» RECORD EXTRACTS
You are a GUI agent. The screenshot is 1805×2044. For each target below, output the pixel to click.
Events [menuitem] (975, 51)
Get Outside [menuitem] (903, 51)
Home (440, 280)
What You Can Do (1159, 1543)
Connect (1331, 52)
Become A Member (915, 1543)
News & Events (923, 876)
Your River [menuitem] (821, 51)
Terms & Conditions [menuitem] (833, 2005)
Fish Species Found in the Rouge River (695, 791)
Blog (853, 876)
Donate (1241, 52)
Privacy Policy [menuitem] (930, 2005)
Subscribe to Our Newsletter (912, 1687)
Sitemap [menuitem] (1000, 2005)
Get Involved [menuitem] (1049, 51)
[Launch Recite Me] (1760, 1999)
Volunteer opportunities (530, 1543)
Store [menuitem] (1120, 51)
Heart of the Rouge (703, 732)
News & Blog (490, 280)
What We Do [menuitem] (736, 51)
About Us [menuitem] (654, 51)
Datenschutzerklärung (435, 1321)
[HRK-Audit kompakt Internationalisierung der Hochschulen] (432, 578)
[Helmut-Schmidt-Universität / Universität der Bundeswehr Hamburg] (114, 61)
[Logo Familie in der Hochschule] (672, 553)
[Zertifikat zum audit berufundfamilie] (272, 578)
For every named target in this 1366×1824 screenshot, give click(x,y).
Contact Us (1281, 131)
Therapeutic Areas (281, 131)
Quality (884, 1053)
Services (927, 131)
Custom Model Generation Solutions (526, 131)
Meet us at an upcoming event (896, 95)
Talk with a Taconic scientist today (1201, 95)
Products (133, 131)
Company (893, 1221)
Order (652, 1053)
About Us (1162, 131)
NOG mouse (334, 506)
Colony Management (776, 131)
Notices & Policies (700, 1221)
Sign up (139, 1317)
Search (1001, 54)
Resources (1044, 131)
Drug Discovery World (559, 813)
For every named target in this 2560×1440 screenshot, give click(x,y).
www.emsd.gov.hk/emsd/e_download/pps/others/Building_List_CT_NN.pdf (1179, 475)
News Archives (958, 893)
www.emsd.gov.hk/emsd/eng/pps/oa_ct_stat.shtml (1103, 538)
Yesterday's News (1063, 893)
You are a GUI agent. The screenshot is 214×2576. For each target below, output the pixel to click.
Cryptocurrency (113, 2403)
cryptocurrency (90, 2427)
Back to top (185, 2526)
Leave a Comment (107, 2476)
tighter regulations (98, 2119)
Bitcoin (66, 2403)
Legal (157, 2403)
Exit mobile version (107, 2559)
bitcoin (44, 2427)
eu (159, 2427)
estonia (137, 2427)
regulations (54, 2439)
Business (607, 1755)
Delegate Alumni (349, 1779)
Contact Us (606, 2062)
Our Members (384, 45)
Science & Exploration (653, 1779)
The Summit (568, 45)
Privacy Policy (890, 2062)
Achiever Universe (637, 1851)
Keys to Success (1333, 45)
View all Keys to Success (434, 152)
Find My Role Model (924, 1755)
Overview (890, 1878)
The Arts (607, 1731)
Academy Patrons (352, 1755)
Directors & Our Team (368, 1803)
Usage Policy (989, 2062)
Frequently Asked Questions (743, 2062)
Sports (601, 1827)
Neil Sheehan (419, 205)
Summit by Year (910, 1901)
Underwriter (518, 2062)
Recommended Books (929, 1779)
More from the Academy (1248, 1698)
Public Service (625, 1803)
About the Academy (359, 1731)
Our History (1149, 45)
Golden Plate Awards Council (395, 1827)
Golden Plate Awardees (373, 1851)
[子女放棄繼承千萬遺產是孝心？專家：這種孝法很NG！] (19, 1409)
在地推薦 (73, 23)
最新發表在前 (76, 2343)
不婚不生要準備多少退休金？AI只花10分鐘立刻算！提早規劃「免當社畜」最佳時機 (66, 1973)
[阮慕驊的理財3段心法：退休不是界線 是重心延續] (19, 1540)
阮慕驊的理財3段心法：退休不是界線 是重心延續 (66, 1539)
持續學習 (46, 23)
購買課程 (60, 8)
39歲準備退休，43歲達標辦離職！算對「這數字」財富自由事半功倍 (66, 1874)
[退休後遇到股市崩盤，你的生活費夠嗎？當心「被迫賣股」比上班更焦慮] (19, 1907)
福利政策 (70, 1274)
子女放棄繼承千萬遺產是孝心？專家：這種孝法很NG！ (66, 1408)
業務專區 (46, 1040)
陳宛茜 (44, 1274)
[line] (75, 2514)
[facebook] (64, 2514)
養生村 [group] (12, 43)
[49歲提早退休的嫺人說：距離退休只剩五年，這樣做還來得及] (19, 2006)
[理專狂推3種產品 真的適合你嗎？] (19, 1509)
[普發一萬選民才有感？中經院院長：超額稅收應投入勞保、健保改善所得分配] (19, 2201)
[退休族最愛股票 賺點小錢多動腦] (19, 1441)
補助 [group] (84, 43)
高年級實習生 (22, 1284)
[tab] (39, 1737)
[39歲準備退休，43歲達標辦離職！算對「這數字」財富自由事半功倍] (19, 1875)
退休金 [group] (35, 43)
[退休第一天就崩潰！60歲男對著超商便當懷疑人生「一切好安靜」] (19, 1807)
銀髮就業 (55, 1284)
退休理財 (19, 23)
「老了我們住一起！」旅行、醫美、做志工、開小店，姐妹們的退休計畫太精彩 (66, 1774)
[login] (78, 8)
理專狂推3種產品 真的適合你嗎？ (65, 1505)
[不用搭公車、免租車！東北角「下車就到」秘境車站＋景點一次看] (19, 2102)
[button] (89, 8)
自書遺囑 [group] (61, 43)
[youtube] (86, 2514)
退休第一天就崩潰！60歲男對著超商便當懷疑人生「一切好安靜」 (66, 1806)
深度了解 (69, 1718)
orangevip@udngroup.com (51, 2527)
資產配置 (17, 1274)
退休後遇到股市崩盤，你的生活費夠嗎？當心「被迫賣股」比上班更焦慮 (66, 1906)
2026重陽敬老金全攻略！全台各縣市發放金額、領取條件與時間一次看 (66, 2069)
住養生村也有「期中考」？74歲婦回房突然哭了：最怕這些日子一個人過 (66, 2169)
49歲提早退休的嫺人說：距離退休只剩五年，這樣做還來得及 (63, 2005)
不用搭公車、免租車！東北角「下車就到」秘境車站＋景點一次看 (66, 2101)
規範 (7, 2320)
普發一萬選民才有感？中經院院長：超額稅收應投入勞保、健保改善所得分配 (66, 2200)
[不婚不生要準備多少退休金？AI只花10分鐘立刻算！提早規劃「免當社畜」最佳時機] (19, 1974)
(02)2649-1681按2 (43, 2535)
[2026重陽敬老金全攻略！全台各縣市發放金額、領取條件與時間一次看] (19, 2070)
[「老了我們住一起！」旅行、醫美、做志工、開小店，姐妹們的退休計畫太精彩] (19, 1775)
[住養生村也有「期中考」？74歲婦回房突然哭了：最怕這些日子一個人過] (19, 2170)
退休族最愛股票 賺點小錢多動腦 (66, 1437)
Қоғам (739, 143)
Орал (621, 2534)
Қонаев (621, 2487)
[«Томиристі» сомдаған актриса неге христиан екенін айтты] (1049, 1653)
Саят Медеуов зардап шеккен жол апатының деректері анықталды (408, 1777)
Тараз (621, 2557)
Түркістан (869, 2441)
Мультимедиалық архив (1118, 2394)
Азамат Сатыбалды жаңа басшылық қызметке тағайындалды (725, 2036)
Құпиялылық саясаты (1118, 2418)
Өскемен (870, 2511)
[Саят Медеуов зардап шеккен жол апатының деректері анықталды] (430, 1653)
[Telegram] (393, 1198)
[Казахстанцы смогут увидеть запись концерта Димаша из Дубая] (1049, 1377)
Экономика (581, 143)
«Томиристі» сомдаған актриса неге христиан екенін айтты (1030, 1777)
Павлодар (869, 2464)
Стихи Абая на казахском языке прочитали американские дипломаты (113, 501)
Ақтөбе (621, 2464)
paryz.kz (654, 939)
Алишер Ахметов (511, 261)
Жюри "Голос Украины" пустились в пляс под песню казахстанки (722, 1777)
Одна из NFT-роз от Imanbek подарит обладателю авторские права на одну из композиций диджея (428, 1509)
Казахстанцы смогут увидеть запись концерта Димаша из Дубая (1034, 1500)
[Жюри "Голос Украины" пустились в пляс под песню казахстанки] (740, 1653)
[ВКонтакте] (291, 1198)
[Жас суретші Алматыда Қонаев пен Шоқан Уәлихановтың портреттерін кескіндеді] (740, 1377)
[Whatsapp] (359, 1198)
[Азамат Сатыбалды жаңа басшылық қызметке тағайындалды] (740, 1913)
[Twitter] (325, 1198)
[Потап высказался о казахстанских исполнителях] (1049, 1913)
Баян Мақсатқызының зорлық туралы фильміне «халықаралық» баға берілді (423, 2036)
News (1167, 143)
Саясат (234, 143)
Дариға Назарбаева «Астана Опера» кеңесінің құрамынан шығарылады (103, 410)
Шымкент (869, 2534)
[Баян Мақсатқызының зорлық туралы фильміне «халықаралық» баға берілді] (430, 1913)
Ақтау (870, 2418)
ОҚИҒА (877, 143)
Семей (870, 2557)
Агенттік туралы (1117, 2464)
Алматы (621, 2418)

» TASK TO COMPLETE
Out of the records above, pick each line that contains the string "айтты".

» SOLUTION FOR THIS PROBLEM
[«Томиристі» сомдаған актриса неге христиан екенін айтты] (1049, 1653)
«Томиристі» сомдаған актриса неге христиан екенін айтты (1030, 1777)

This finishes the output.